Цыган кивнул и, усмехнувшись, добавил:
— Конечно, в награду мы и для себя малость наломаем.
— Послушай, Иожко, да ты прирожденный дипломат. Предлагаешь делать то, что давно уже и так делаешь, — весело сказал Павел.
— Сигареты у тебя нет? — широко улыбнувшись, спросил Иожко.
Павел достал сигарету, тот закурил, взял свой узел и поплелся под навес.
Держа кнут в руке, Павел поглядывал, что делается на лугу. Демко шел за стадом, набивая на ходу трубку. Что у этого старика на уме? Затащил меня сюда, его ведь была идея, а из самого и слова не выжмешь. Ошалеть тут в поле можно. Спасибо, Иожко забрел.
Куда же мы их теперь погоним, старикан? Может, к Турецкой Могиле? — думал, наблюдая за Демко, Павел.
— Эге-ге! — звучно крикнул он, приставив ко рту ладони, и показал Демко на невысокий холм, поросший кустарником. Там еще оставалось немного сочной травы, и стадо не разбегалось. Демко в знак согласия тоже поднял палку. Они погнали стадо к холму.
Демко — маленький, коренастый, с редкой седоватой бороденкой, в надвинутой на лоб старой шляпе, шагал сзади. Его мучило жаркое солнце. С самого утра оно жгло ему шею и плечи, глаза его слезились, и он то и дело утирал ладонью слезы.
Вокруг простиралась спокойная и знойная тишина пастбища. Но нагретая трава, запах подсыхающего клевера будили в памяти Демко другие образы. Неужели уже минуло пятьдесят лет?

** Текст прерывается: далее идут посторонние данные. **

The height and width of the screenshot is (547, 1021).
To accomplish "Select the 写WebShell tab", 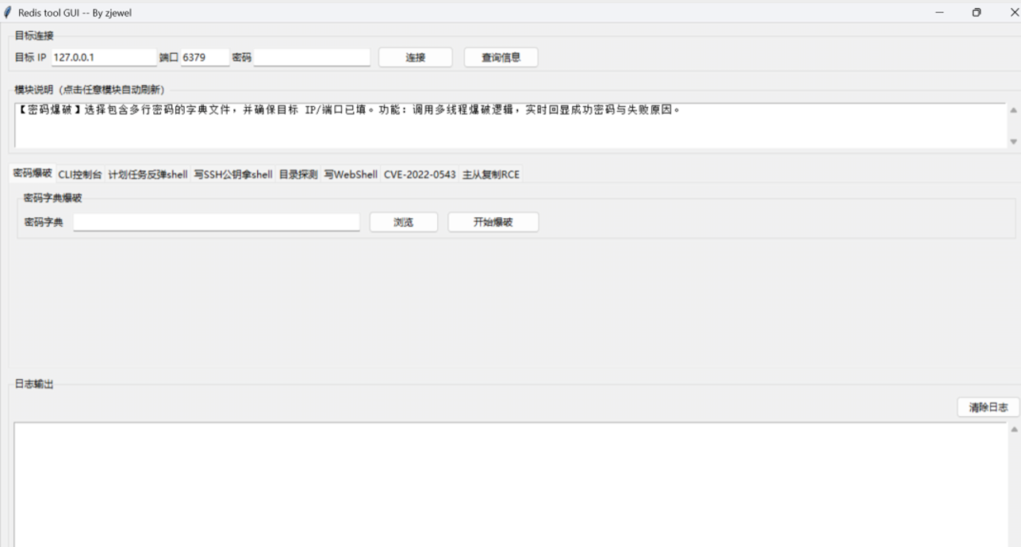I will point(350,174).
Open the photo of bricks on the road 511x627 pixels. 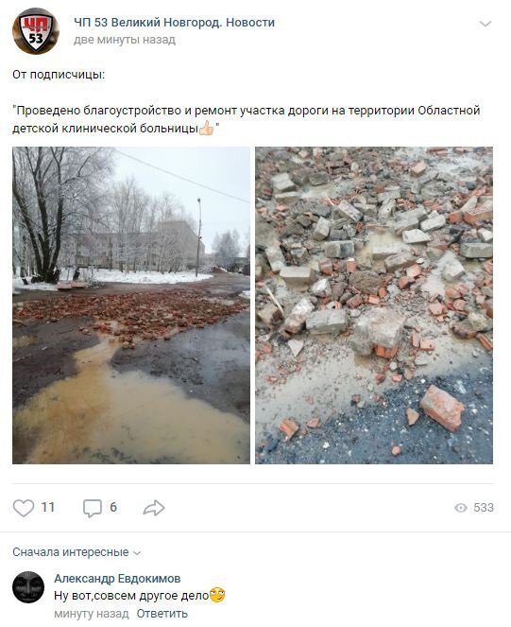[x=131, y=305]
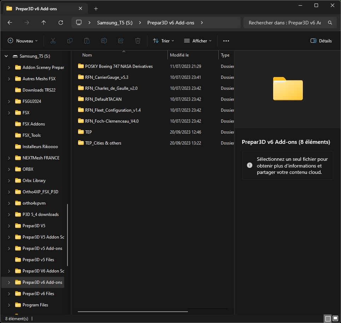The image size is (341, 323).
Task: Click the search box for Prepar3D v6 Add-ons
Action: tap(285, 23)
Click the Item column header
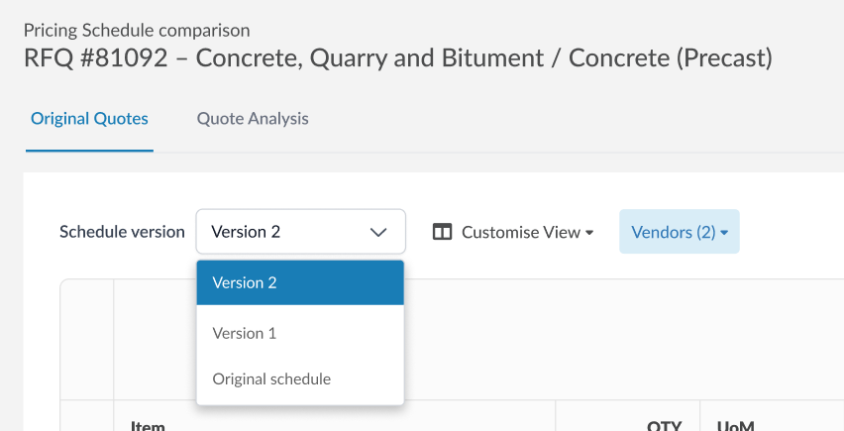 pyautogui.click(x=148, y=425)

Он лежал тогда в траве, рубашка на локтях и штаны на коленях были у него разодраны, в стороне у кучи камней грелись желто-зеленые ящерицы. Было ему шесть лет, и он уже пас коров. По дороге ехала телега, и кто-то крикнул: «Андрей, отца забодал бык!» Он бросился к телеге. Отца везли к доктору: солома, на которой он лежал, была красной, а лицо желтым, как солома… Такую же кроваво-красную солому он видел потом еще раз. Господи, как же называлась эта деревня? Там после боя подбирали раненых и уносили в амбар. Больше их некуда было класть.
А в Корее вчера прекратили огонь, вдруг почему-то пришло ему в голову.

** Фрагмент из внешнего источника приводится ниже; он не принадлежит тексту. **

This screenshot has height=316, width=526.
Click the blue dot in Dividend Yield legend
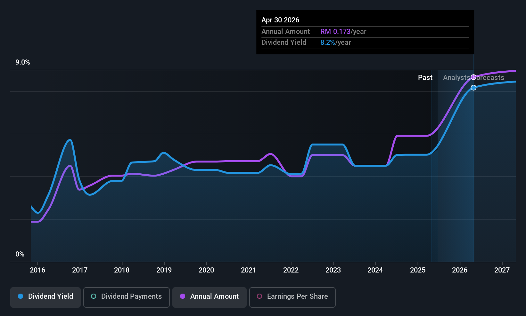pyautogui.click(x=21, y=296)
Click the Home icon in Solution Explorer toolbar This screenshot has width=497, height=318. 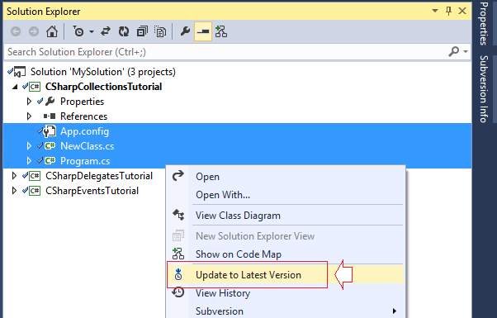click(x=52, y=31)
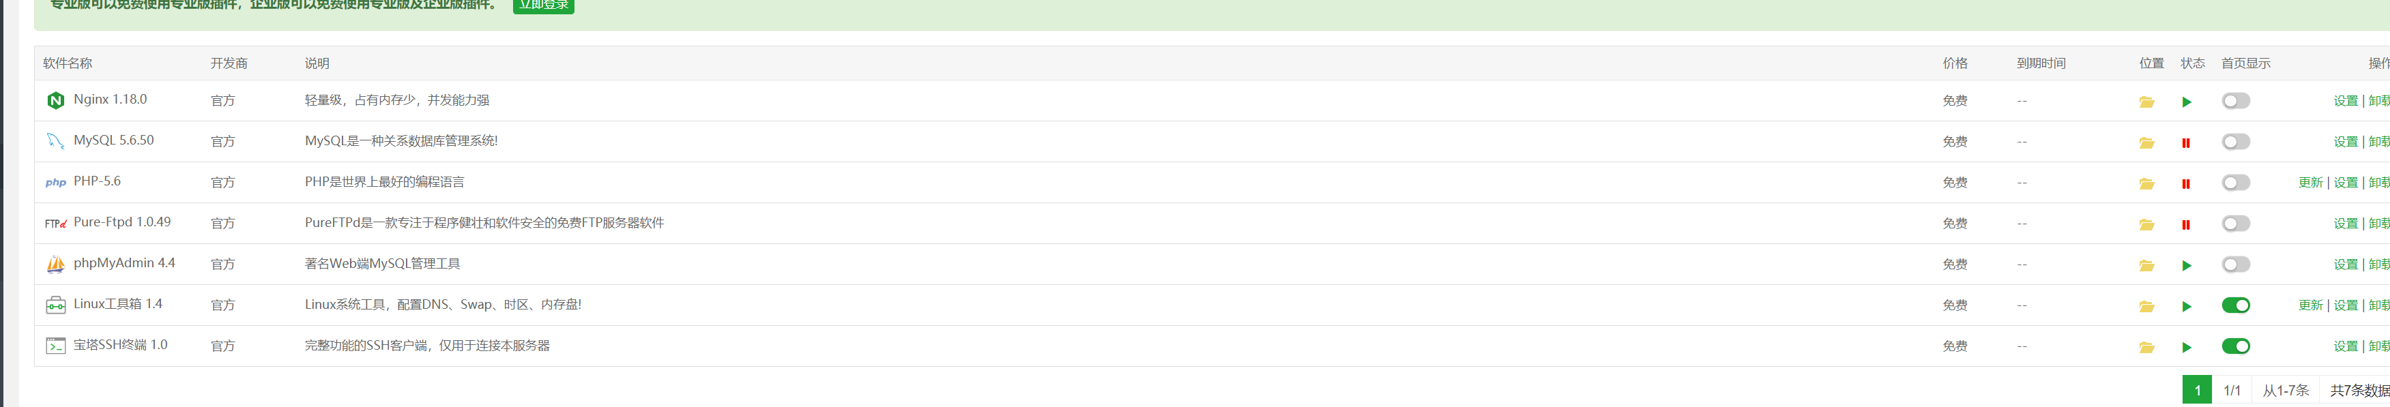Turn off homepage display for 宝塔SSH终端

click(2235, 346)
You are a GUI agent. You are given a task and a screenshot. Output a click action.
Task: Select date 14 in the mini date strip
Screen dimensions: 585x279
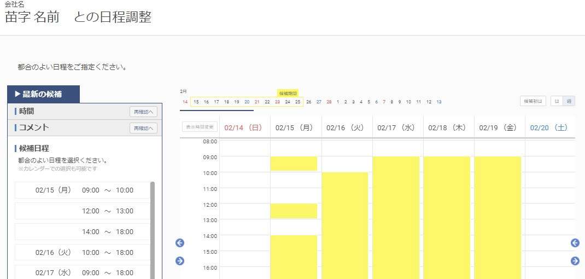[185, 102]
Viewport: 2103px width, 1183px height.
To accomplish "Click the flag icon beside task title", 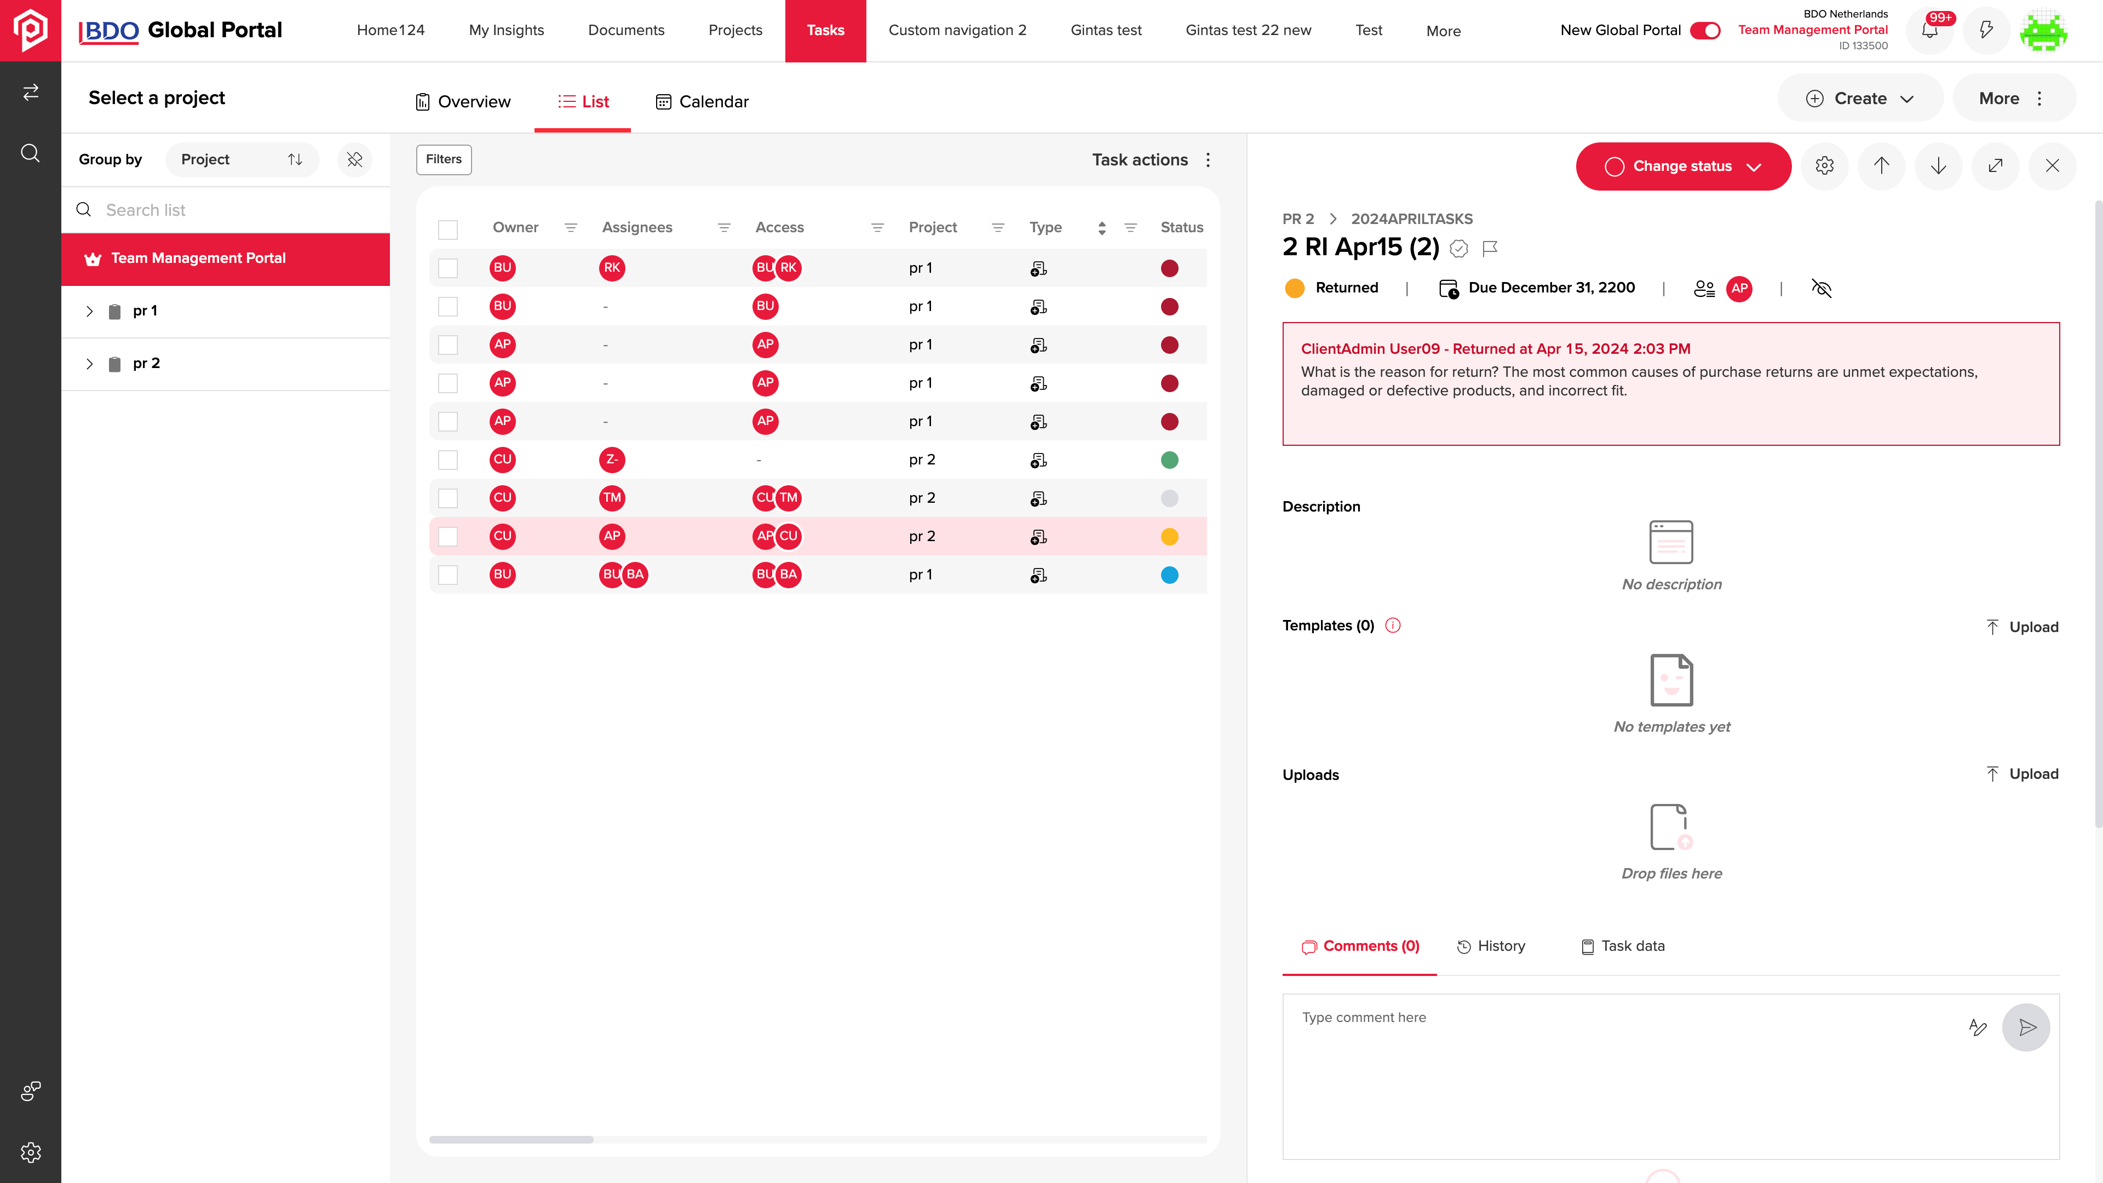I will 1490,248.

Это удар для тамошних бандитов. И для наших бандитов в Трнавке — тоже удар под ребро. Войны не будет, и это поможет нам.
Все в мире теперь связано в тугой клубок. Я вот знаю, чего мне хочется. Сплю и вижу: в нашем свинарнике вырастают горы мяса, снятся мне еще и горы картошки, горы отрубей. Чтобы ела их скотинка вдоволь. А пока наши загоны не полны. Эти негодяи в деревне еще много свиней у себя оставили. Но ничего, придет время — и у нас свинки будут так хрюкать, что оглохнуть недолго! От этих поросят я скоро свихнусь. Я уже с ними, стервецами, разговариваю, как с людьми. Ну, что вопишь? — говорю. Что с тобой?